▶ What this task involves
From the entries that follow, copy each line in which "button" appears.

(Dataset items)
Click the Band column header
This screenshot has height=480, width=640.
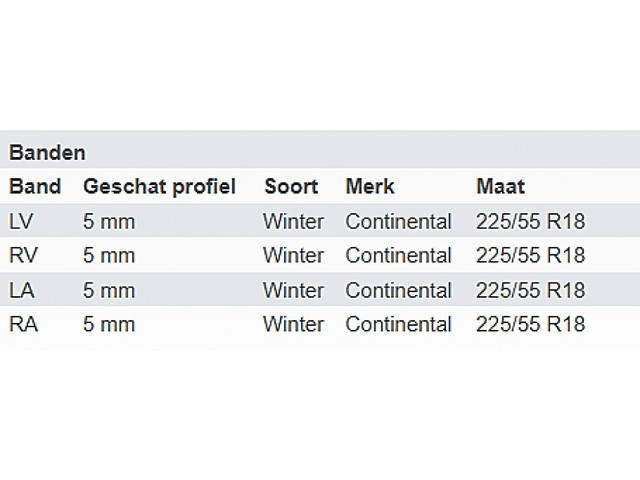35,186
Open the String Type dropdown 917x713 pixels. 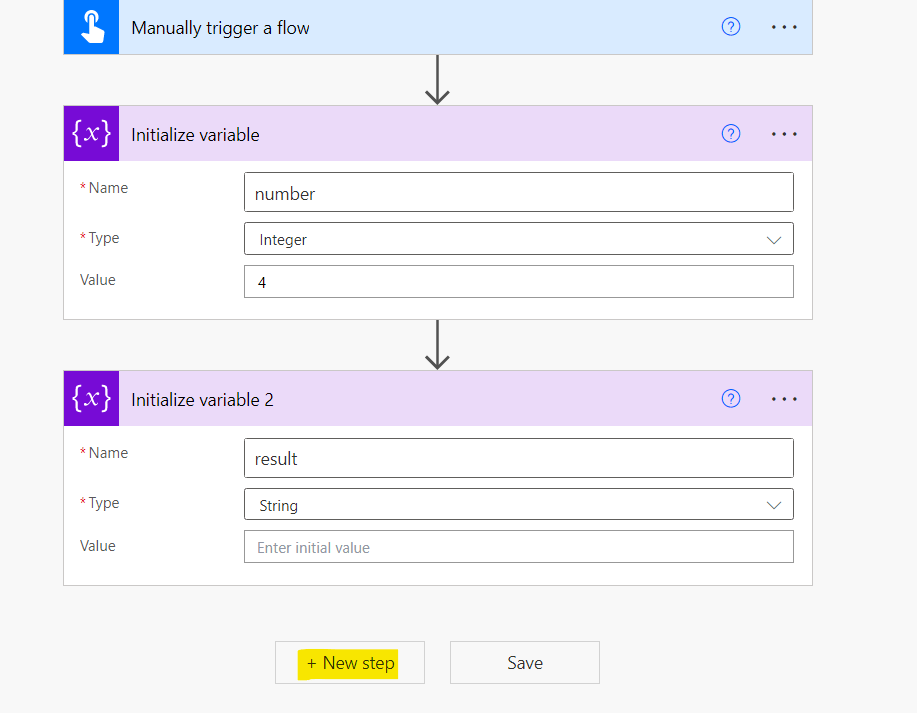tap(519, 503)
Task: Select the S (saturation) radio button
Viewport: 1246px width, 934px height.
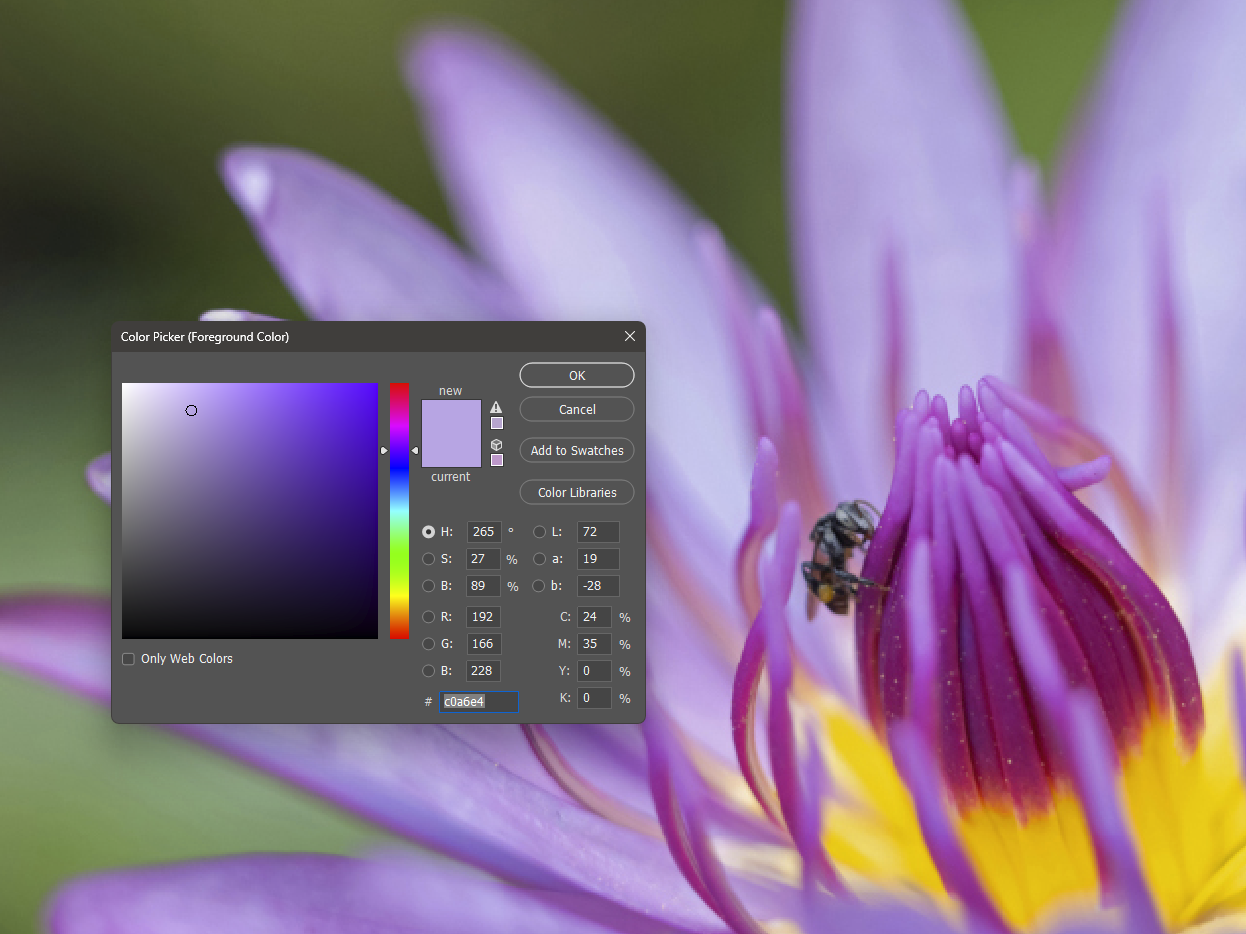Action: (429, 559)
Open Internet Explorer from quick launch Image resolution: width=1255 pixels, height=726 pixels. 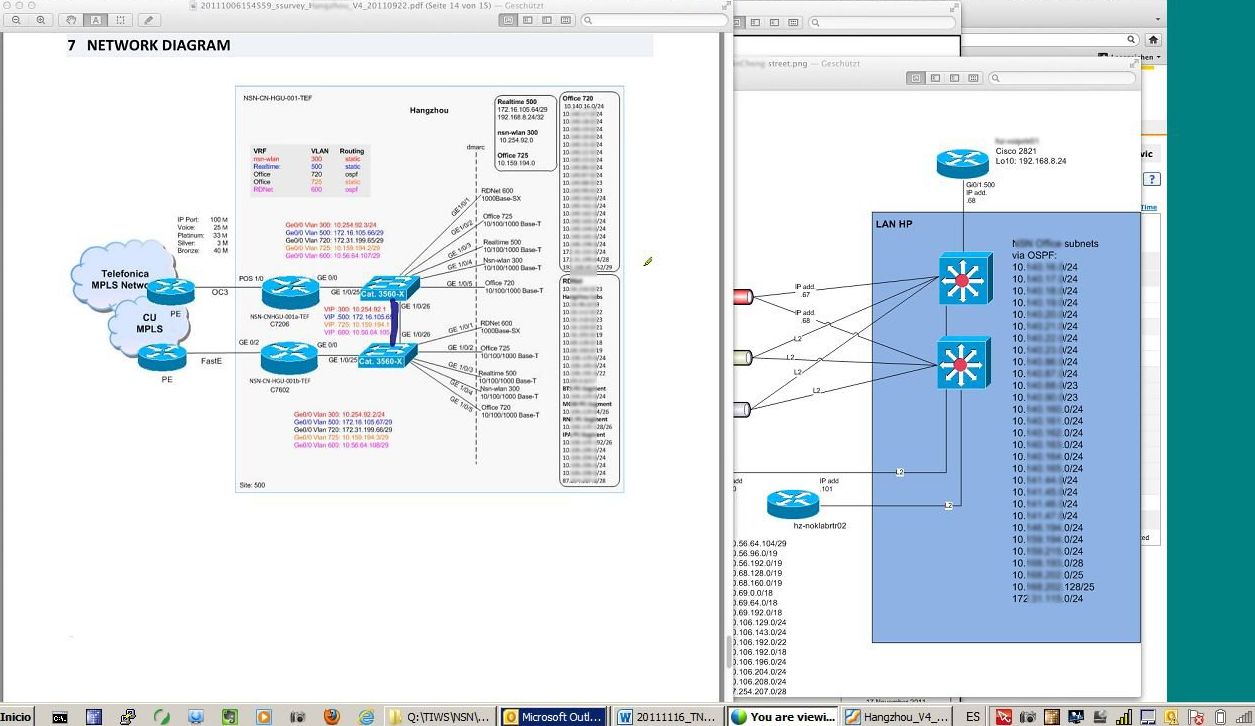click(x=366, y=717)
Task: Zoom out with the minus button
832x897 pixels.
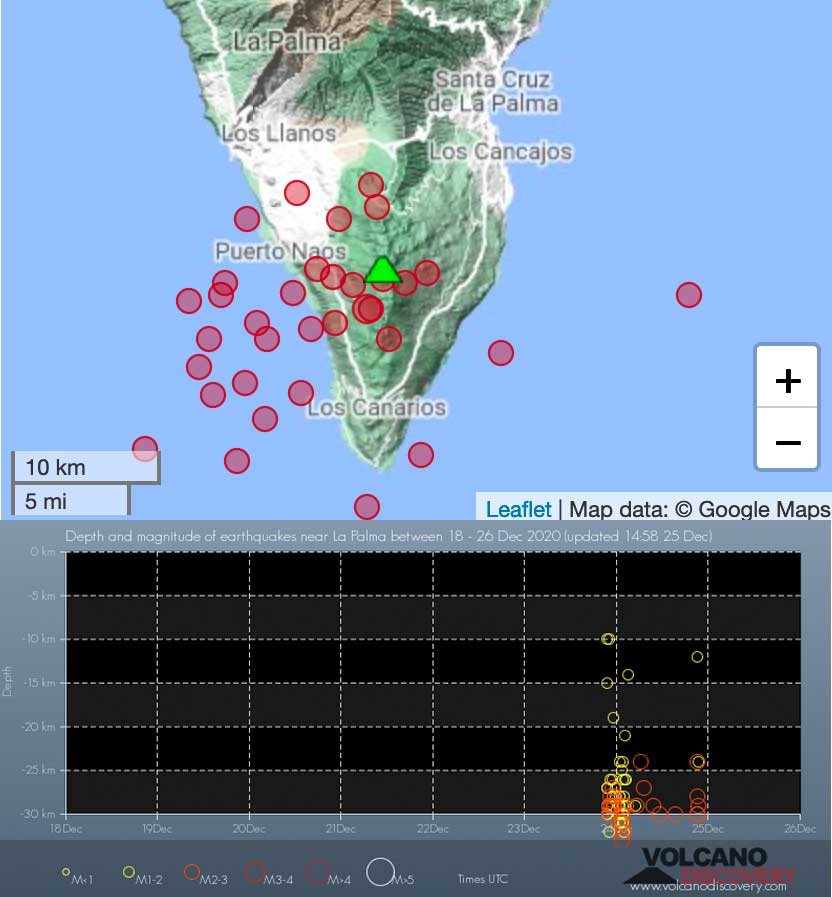Action: (788, 441)
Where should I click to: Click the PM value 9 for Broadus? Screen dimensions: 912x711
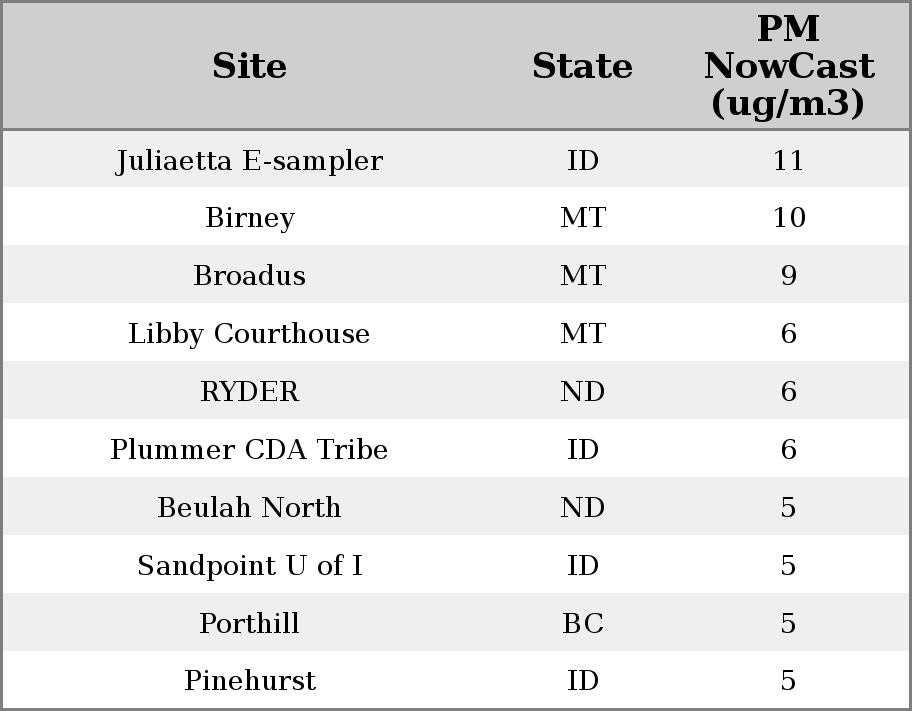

▶ Completed task
Task: Select the S (saturation) radio button
Task: Zoom out with the minus button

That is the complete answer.